↓↓↓
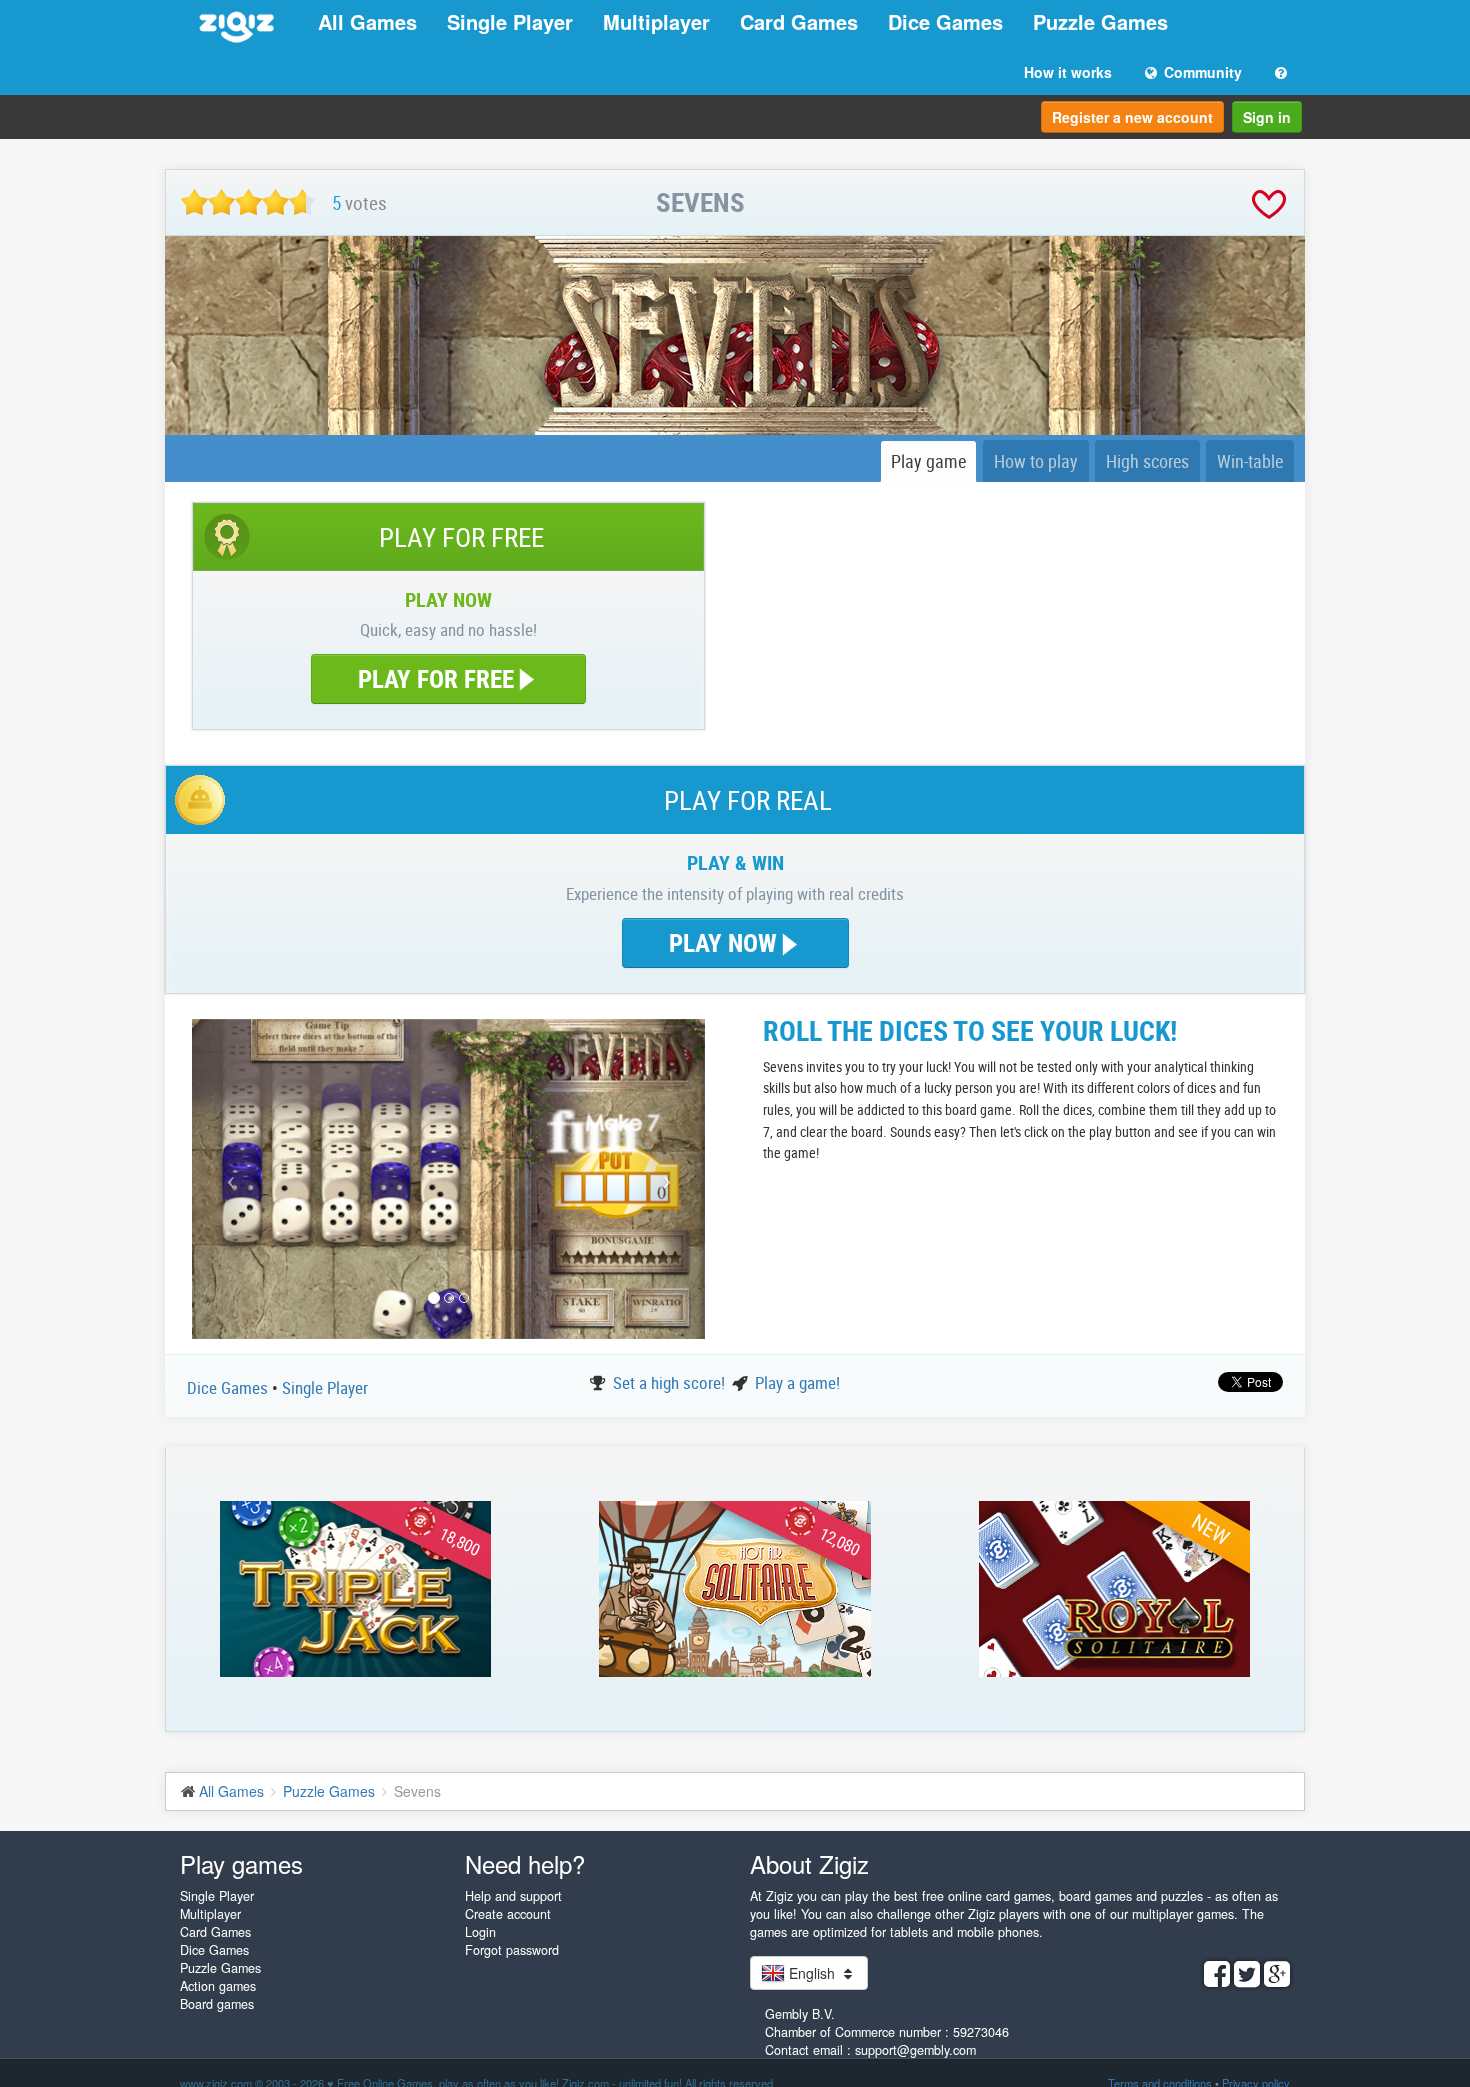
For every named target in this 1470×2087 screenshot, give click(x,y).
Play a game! (797, 1382)
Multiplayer (656, 21)
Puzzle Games (1100, 21)
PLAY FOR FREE (436, 678)
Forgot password (512, 1950)
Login (480, 1932)
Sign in (1267, 117)
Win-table (1250, 461)
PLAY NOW (726, 942)
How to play (1036, 461)
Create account (508, 1914)
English (812, 1973)
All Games (367, 21)
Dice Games (945, 21)
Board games (217, 2004)
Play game (928, 461)
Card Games (799, 21)
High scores (1147, 461)
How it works (1068, 72)
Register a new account (1132, 117)
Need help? (525, 1863)
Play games (241, 1863)
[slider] (248, 202)
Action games (218, 1986)
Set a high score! (671, 1382)
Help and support (513, 1896)
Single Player (510, 21)
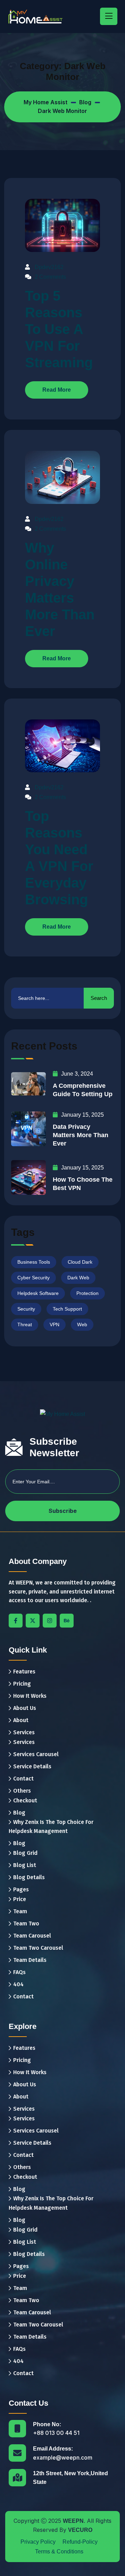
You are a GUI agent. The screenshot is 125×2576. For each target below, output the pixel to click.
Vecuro (80, 2530)
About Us (24, 1708)
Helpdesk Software (38, 1293)
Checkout (25, 1800)
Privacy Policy (38, 2542)
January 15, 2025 (82, 1115)
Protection (87, 1293)
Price (19, 1899)
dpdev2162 (49, 267)
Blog (19, 1812)
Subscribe (63, 1510)
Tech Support (67, 1309)
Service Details (32, 1766)
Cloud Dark (80, 1262)
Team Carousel (32, 1935)
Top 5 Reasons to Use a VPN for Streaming (59, 329)
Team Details (30, 1960)
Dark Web (78, 1277)
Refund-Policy (80, 2542)
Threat (24, 1324)
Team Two (26, 1923)
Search (99, 998)
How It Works (30, 1696)
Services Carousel (36, 1754)
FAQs (19, 1972)
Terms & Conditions (59, 2551)
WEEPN (73, 2521)
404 (18, 1984)
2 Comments (50, 276)
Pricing (22, 1683)
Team (20, 1911)
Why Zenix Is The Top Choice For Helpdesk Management (51, 1827)
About (20, 1720)
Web (82, 1324)
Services (24, 1732)
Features (24, 1671)
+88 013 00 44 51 (56, 2432)
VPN (54, 1324)
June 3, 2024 (77, 1074)
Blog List (24, 1865)
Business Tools (33, 1262)
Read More (56, 390)
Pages (21, 1889)
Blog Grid (25, 1853)
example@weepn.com (62, 2457)
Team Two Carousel (38, 1948)
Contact (23, 1778)
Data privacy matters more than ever (80, 1135)
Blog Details (29, 1877)
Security (26, 1309)
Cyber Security (33, 1277)
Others (22, 1790)
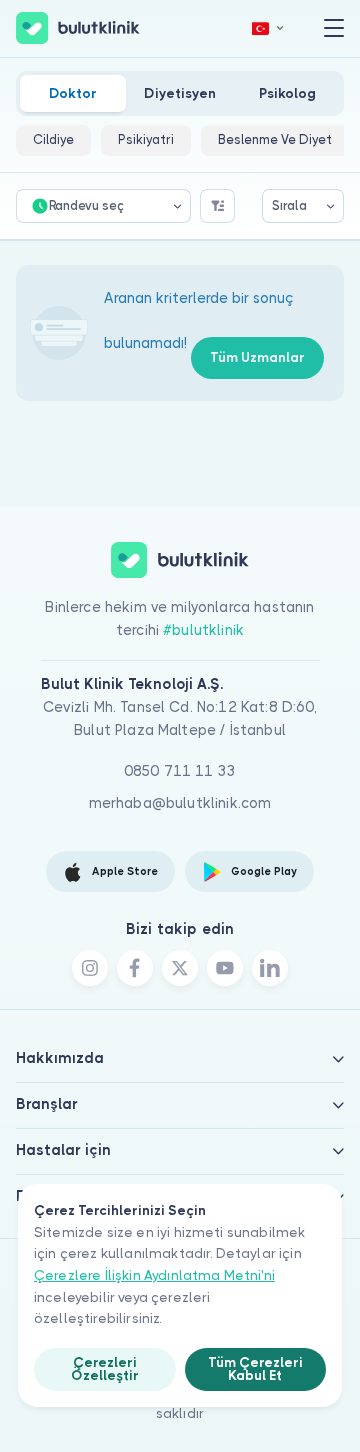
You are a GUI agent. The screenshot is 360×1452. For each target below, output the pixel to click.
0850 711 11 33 (180, 771)
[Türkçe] (268, 28)
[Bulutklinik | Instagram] (90, 968)
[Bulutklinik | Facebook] (135, 968)
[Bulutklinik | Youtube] (225, 968)
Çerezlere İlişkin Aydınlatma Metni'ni (154, 1275)
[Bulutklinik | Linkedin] (270, 968)
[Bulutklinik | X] (180, 968)
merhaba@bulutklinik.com (180, 803)
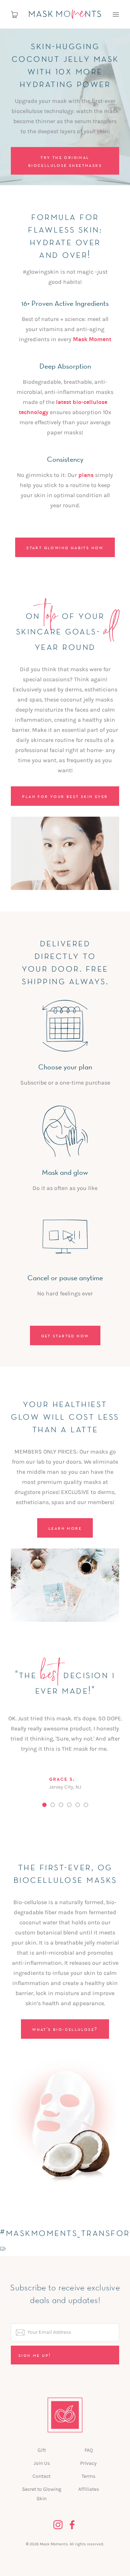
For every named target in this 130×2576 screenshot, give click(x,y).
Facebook (72, 2524)
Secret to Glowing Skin (41, 2494)
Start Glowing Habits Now (65, 547)
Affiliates (88, 2489)
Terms (88, 2476)
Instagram (58, 2524)
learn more (65, 1528)
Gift (42, 2450)
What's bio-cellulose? (65, 2029)
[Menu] (115, 14)
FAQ (88, 2450)
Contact (41, 2476)
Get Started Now (65, 1335)
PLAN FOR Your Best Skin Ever (65, 796)
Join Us (42, 2463)
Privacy (88, 2463)
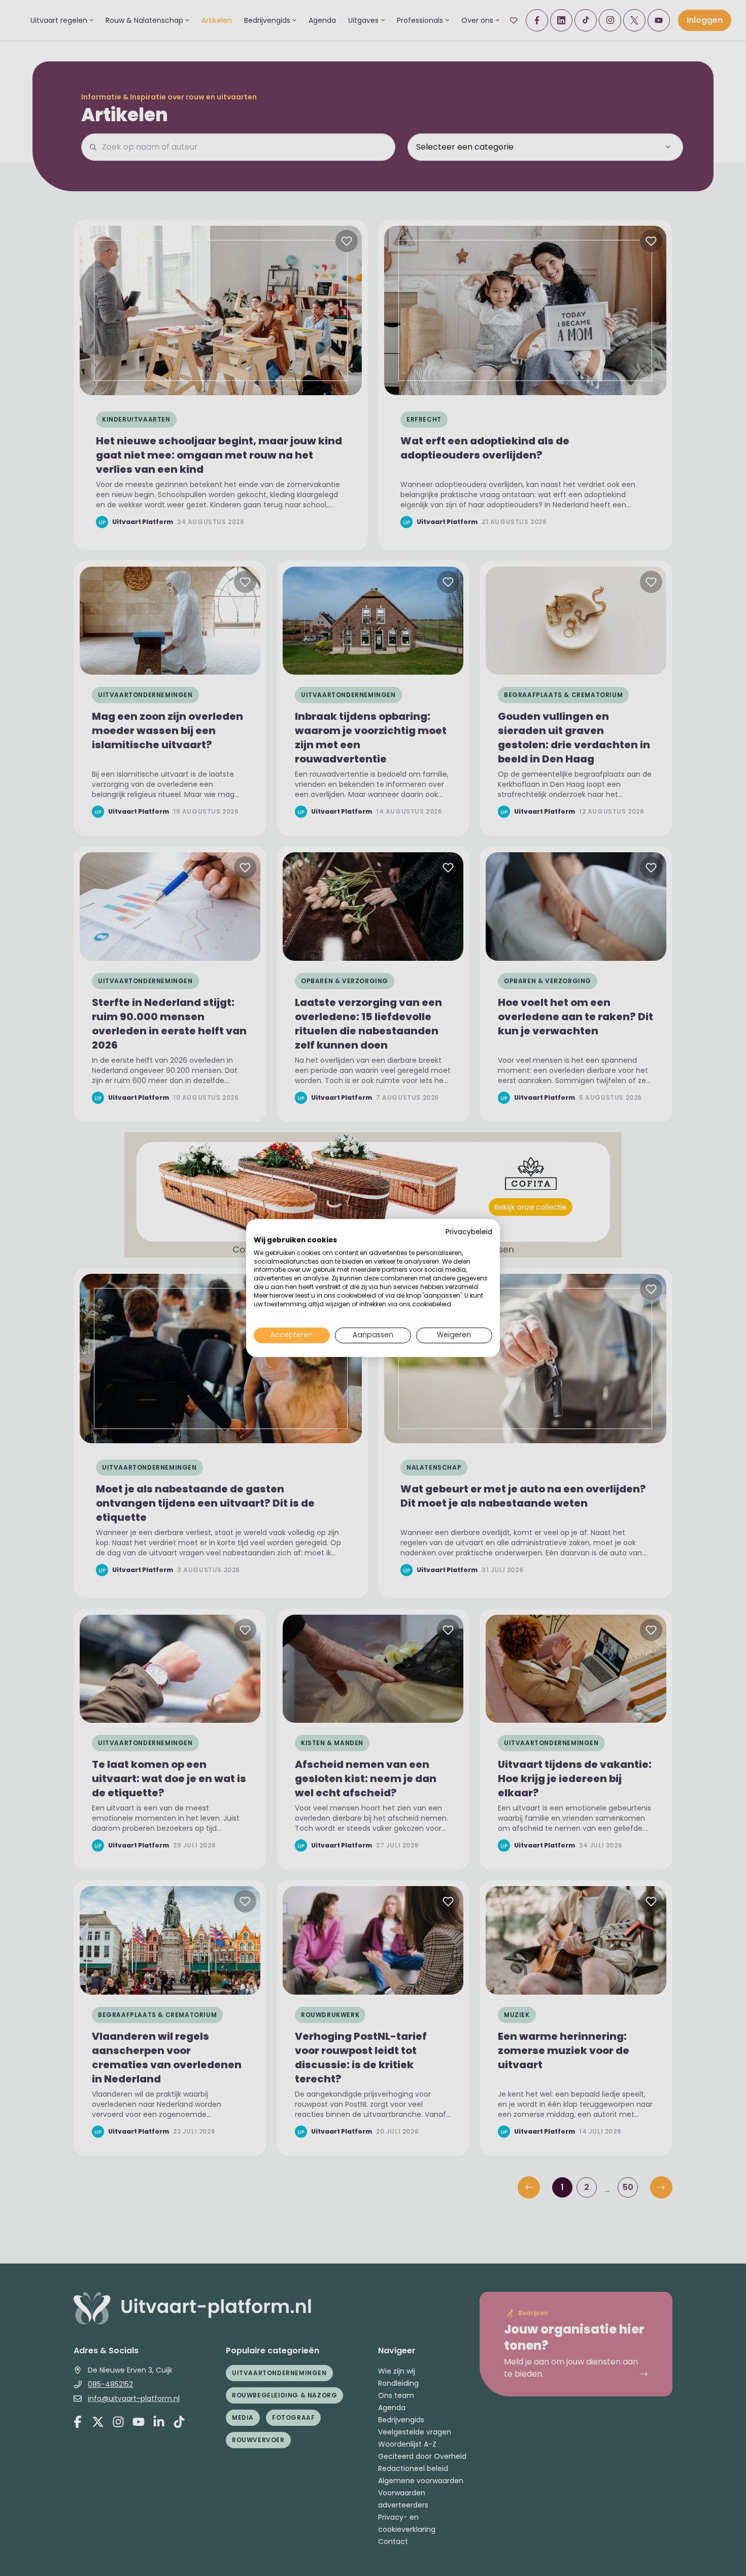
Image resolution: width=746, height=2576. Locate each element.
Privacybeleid (469, 1232)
↑↑↑
__What you are asked to do__
Your task is to report how many lines of the material include the string "agent". Give the number and no other words.

__Worked solution__
2